Work instruction — Retype, exactly as they appear below, the lines between the line holding "Image resolution: width=400" and the line holding "Task: Increase Philips", both ends included.

Materials provided START

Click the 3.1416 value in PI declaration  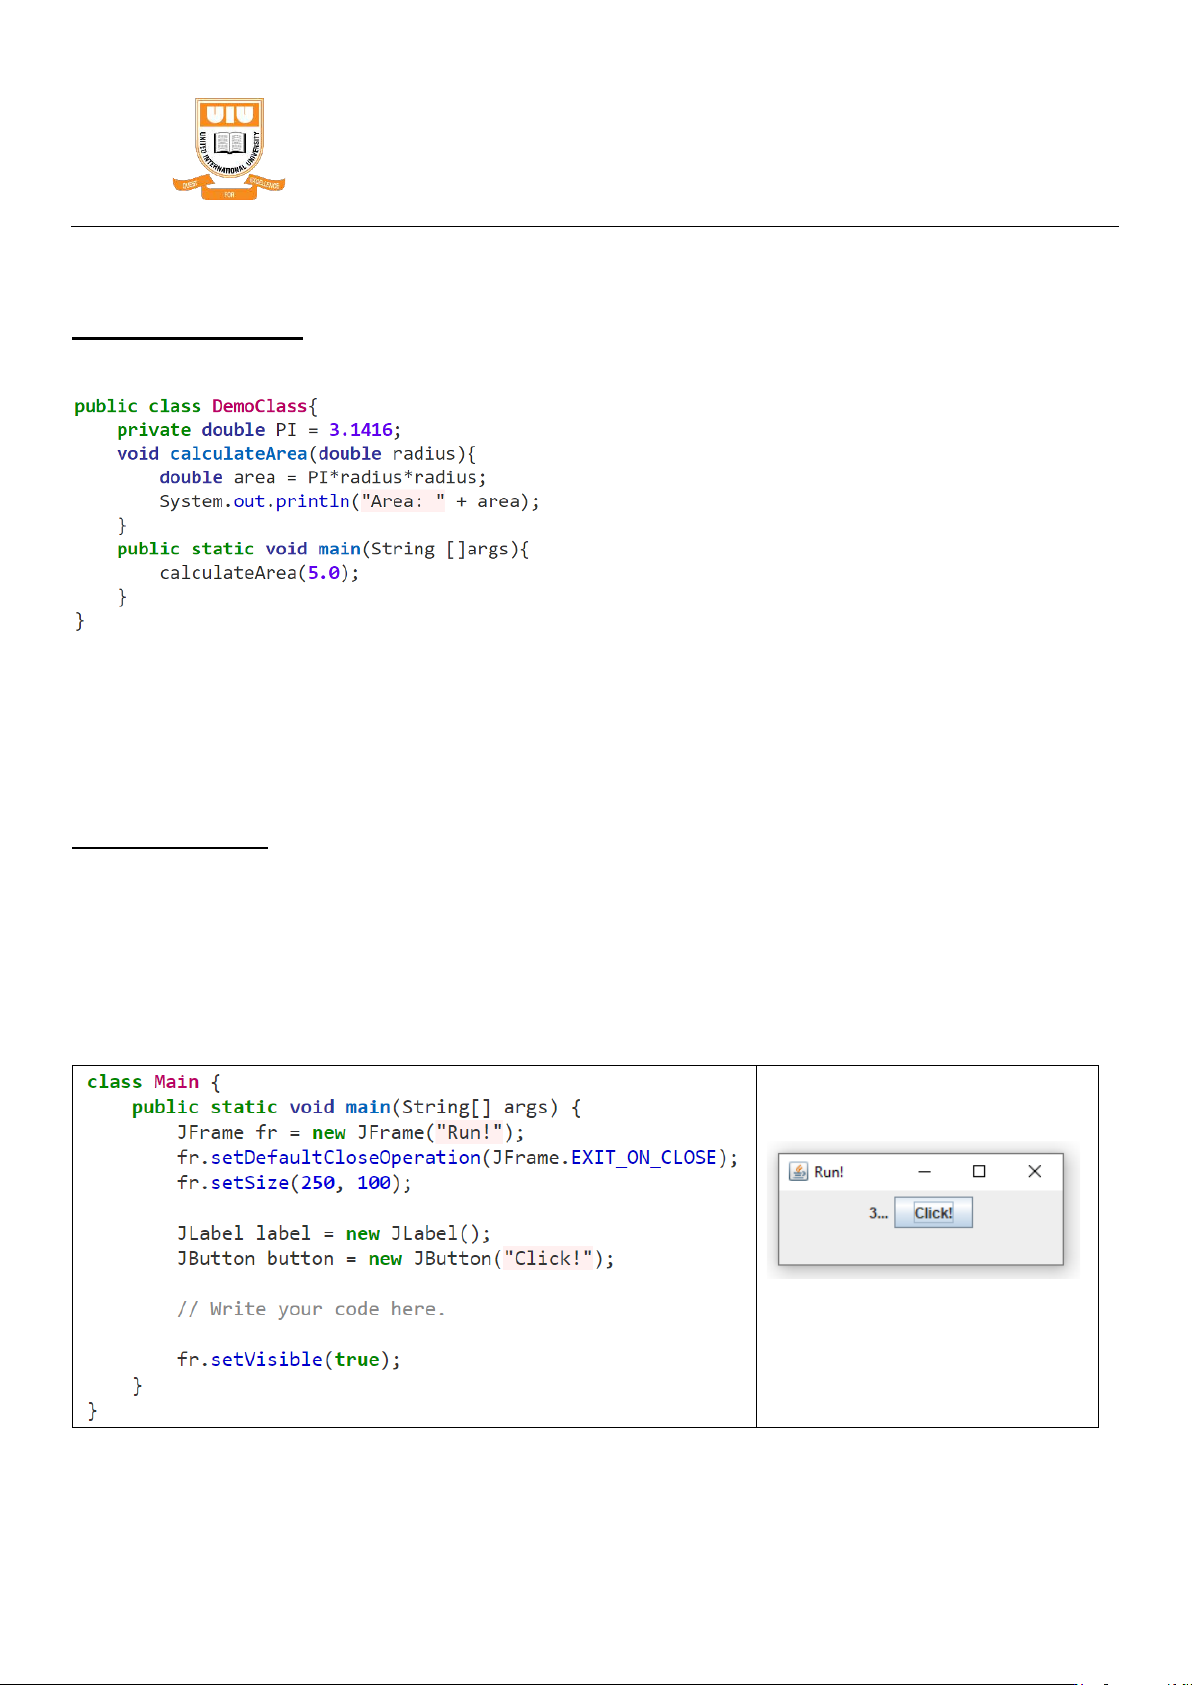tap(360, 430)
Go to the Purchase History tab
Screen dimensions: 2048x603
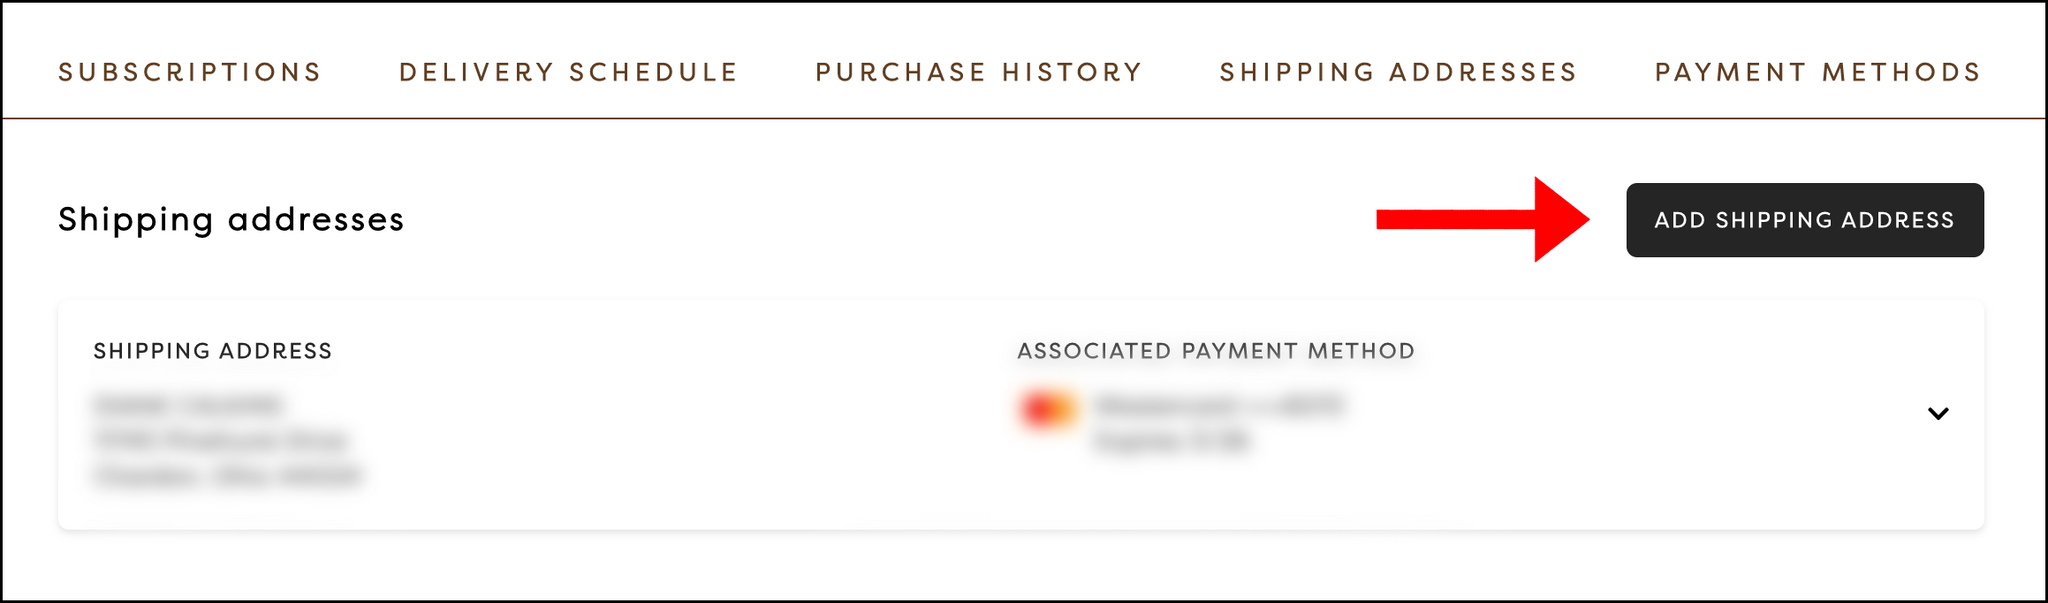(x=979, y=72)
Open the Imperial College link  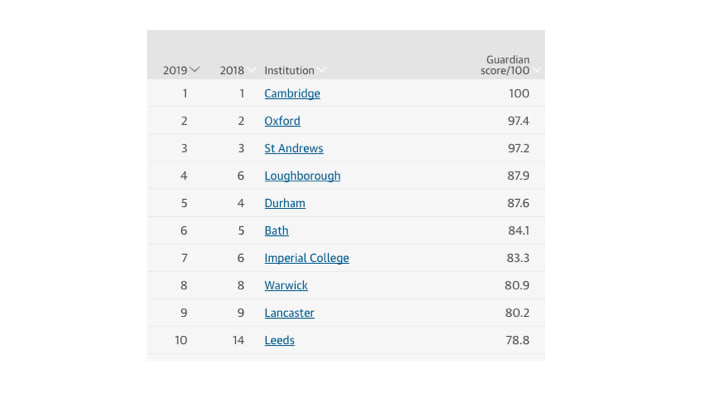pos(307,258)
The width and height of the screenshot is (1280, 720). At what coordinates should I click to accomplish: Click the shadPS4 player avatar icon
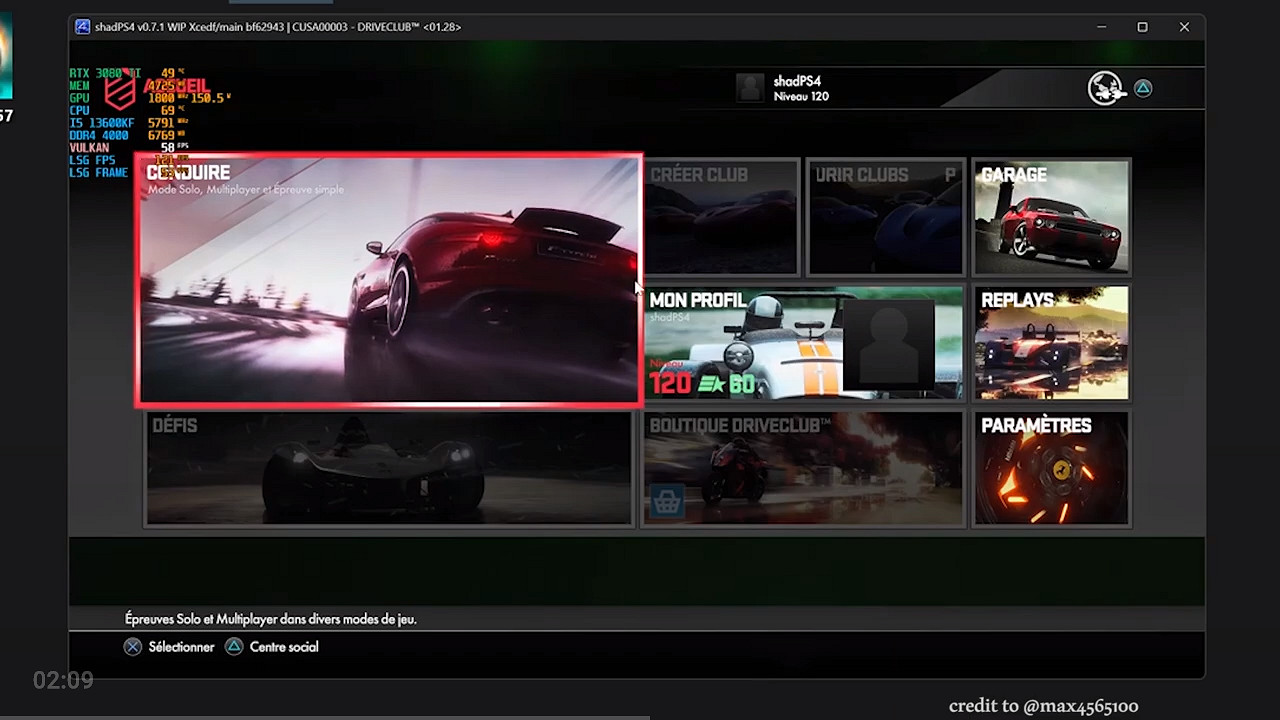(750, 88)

Materials provided END
Materials provided START

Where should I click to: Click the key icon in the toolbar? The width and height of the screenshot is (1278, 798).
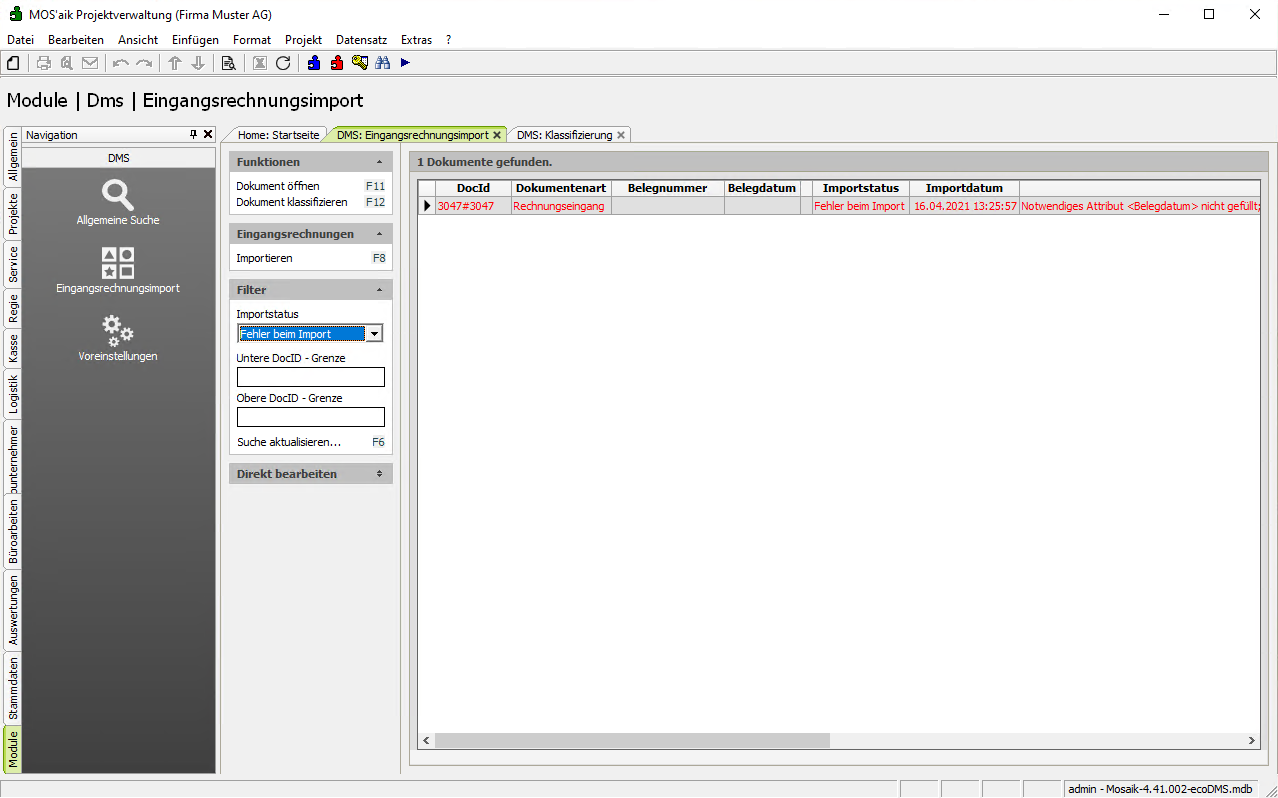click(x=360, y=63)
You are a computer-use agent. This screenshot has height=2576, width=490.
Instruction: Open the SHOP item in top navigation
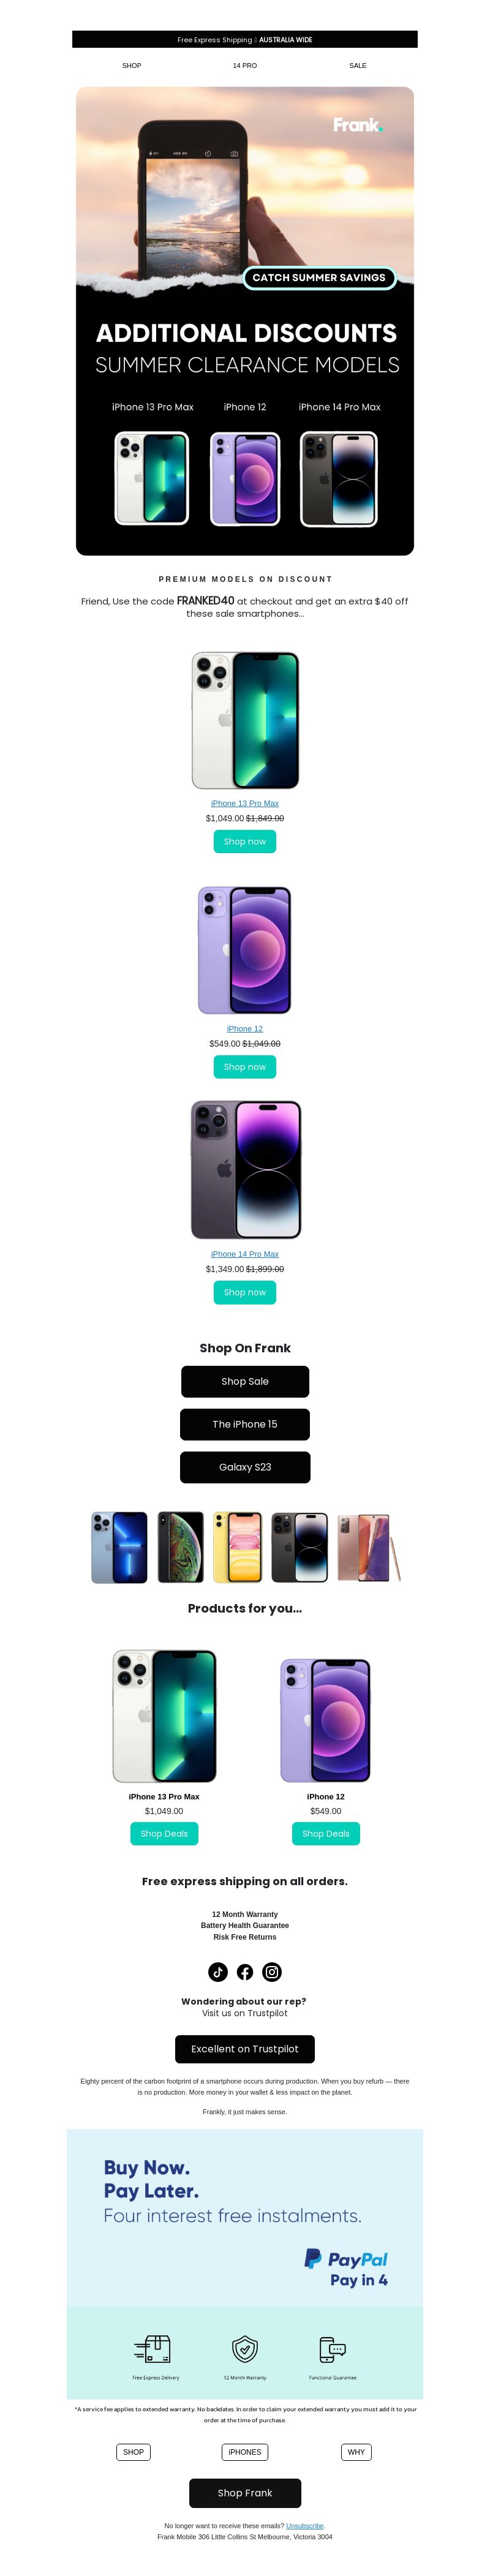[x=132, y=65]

Materials provided END
Materials provided START

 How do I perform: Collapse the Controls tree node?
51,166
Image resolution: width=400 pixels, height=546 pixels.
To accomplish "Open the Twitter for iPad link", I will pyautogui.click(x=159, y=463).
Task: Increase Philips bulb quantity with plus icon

Materials provided END

Exercise answer —
Image resolution: width=400 pixels, height=546 pixels.
To accomplish "Open the Twitter for iPad link", I will pyautogui.click(x=159, y=463).
Task: Increase Philips bulb quantity with plus icon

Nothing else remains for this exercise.